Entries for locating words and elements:

────────────────────

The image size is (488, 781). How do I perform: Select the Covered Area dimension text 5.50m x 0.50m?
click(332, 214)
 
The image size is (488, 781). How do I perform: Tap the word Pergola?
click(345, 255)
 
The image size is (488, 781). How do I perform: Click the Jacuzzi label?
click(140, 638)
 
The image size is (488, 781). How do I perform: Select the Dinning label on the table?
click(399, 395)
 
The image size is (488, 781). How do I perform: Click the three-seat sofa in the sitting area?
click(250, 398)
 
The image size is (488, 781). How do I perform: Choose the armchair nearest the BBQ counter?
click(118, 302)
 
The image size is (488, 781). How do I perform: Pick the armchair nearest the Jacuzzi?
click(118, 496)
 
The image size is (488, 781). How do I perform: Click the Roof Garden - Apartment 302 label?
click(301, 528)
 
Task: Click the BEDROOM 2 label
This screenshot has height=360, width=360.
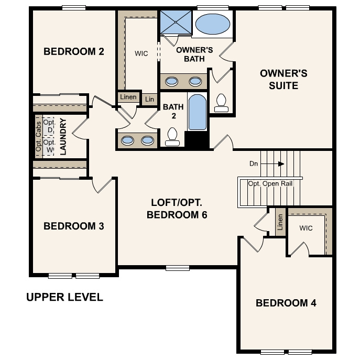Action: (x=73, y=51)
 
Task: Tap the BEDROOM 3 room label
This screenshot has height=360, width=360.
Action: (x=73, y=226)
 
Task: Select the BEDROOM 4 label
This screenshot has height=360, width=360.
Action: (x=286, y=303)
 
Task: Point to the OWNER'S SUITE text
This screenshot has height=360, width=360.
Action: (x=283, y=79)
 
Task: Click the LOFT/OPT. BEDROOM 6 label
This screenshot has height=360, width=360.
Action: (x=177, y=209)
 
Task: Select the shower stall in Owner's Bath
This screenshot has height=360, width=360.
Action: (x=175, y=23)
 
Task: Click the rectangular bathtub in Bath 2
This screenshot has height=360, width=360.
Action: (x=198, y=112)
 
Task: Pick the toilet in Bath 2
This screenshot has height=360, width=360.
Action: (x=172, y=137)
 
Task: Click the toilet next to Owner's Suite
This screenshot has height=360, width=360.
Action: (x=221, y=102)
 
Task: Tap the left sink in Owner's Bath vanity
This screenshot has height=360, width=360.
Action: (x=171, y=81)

────────────────────

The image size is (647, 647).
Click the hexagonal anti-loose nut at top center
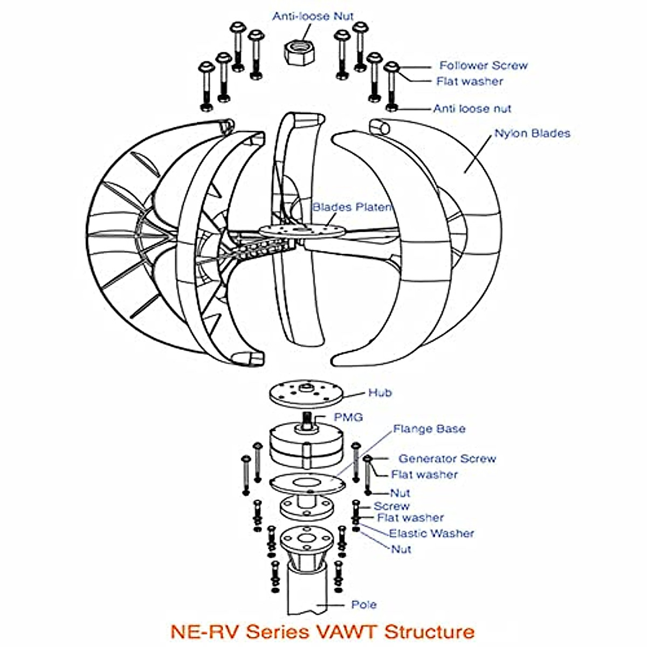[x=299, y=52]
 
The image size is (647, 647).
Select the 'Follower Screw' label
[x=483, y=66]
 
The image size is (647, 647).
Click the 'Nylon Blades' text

────────────────────

• [GOAL OF THE EXERCISE]: Rewrite the entries starting at the line containing "5.50m x 0.50m?" and ending at the line containing "click(399, 395)", with "label" changed to "caption" and nothing else altered.

• [ANSWER TO THIS TASK]:
The image size is (488, 781). How do I perform: Select the Covered Area dimension text 5.50m x 0.50m?
click(332, 214)
 
The image size is (488, 781). How do I perform: Tap the word Pergola?
click(345, 255)
 
The image size is (488, 781). How do I perform: Click the Jacuzzi caption?
click(140, 638)
 
The image size is (488, 781). How do I perform: Select the Dinning caption on the table?
click(399, 395)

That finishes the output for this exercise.